Sir Anthony put Ms Combi in touch with Ed Schneider, Wellington's director of development, and the result was Write Club, forming part of the school's Summer Experience this year. The week-long residential programme involved Year 10 students from neighbouring state schools, as well as from the Wiltshire academy sponsored by Wellington, being given a series of masterclasses and visiting an Oxford college. The idea was to provide opportunities, raise ambitions and encourage students to get involved in their own education, Mr Schneider said.

"The whole point of the programme is giving pupils a voice, and Write Club fitted right into that," he added. "I hope what they get out of it is a bit of self-confidence and enhanced writing and speaking skills - and a bit more aspiration.

"At the very least they will go back to their schools and say this was a fantastic experience."

The two-day Write Club segment attracted figures from across the cultural spectrum, including author Anthony Horowitz, scientist and broadcaster Adam Rutherford, historian Bettany Hughes and actor Ashley Walters. The event also featured journalist and author Andrew Mueller, artist Dan Llywelyn Hall - whose portrait of Prince William was unveiled earlier this month - and writer and war surgeon Jonathan Kaplan.

"It was not just [about] giving them an amazing experience; there is also an element of levelling the playing field in giving them the sort of opportunities you only get in private schools," Ms Combi said.

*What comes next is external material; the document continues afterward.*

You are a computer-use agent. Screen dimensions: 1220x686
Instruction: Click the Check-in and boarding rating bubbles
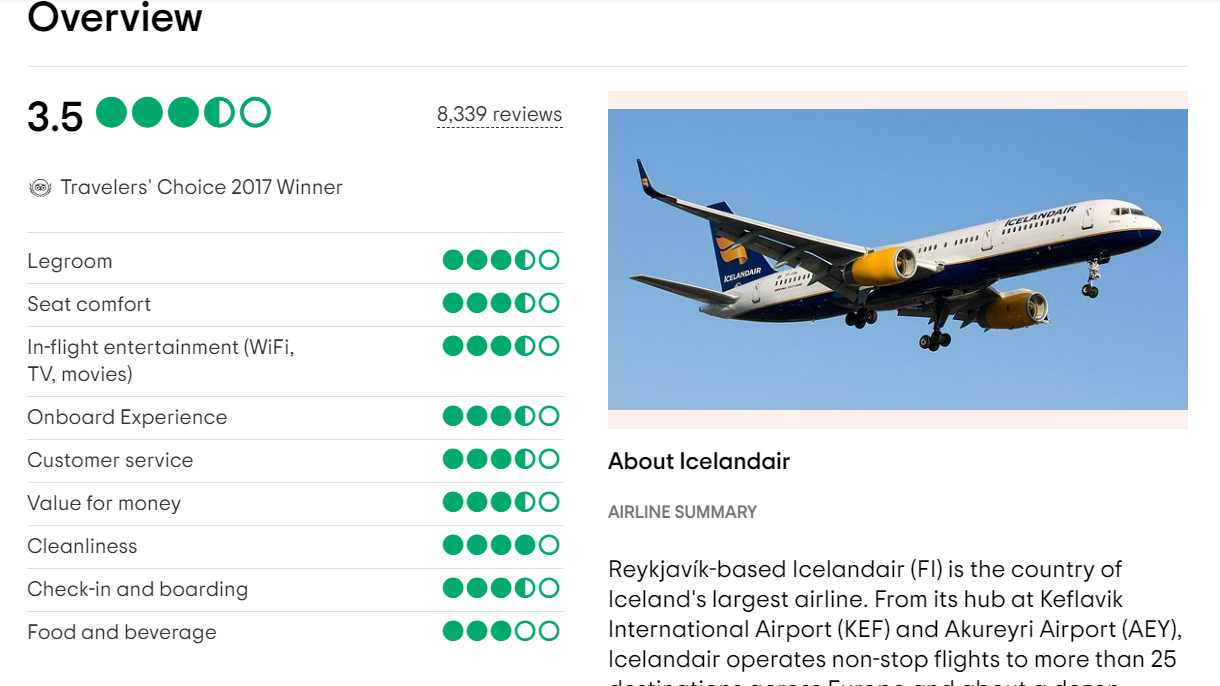[501, 588]
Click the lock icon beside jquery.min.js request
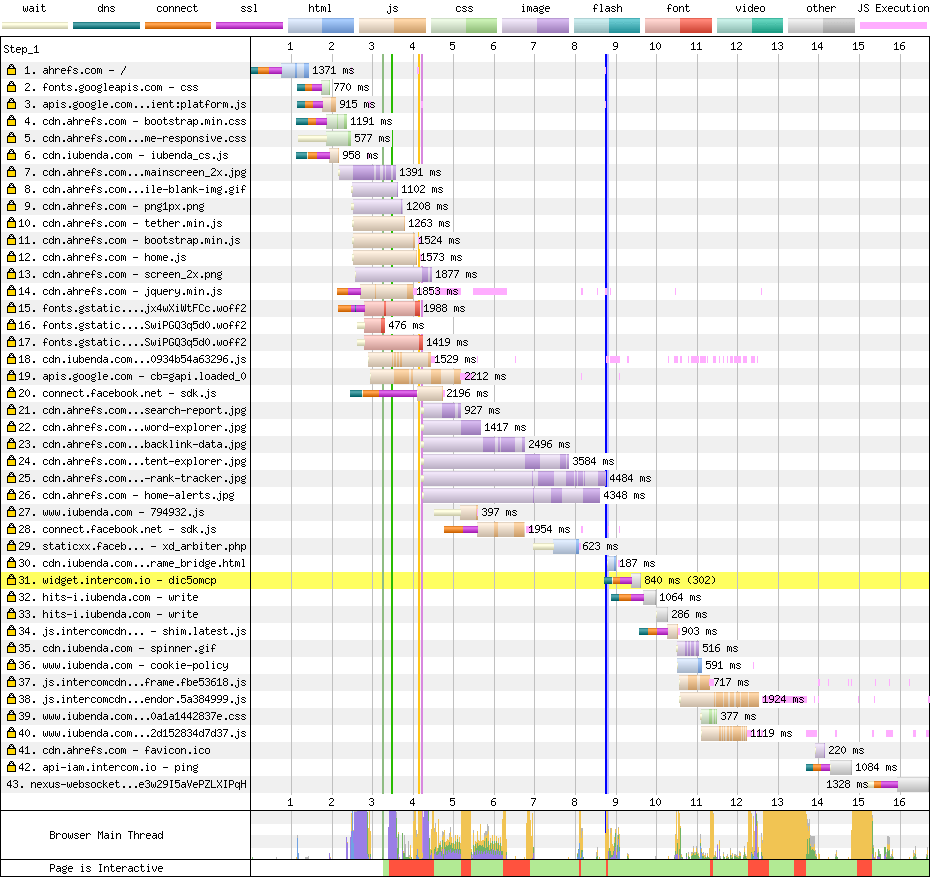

Students were chosen to take part not on the basis of their academic ability but how much they would benefit. The residential aspect was a key part of the summer school, Ms Combi added, giving state school pupils the chance to mix with college students and to take advantage of Wellington's facilities.

"There is more of a culture of summer schools in the US, but we don't really do them much here, and it took the kids out of their comfort zone," Ms Combi said. "They learned a lot about themselves. They loved boarding and at the end they were in tears, saying they didn't want to go home."

The story does not end there. As well as a planned return visit to Wellington next summer, a monthly Write Club for state school pupils will be held at the college, with a new theme each time. A number of well-known figures have already agreed to take part.

"We want it to grow and we want to embed it to become a part of what we do," Mr Schneider said.

A number of other independent schools - including some "household names" - have also approached Ms Combi about getting involved. "I would really like to turn it into a network," she said. "It is something any school could do. It has really stimulated ambition and given these kids something to aim for. There is so little focus on learning for pleasure or for knowledge's sake [in education], and the experience opened up a whole new world for them. Hopefully this is just the start."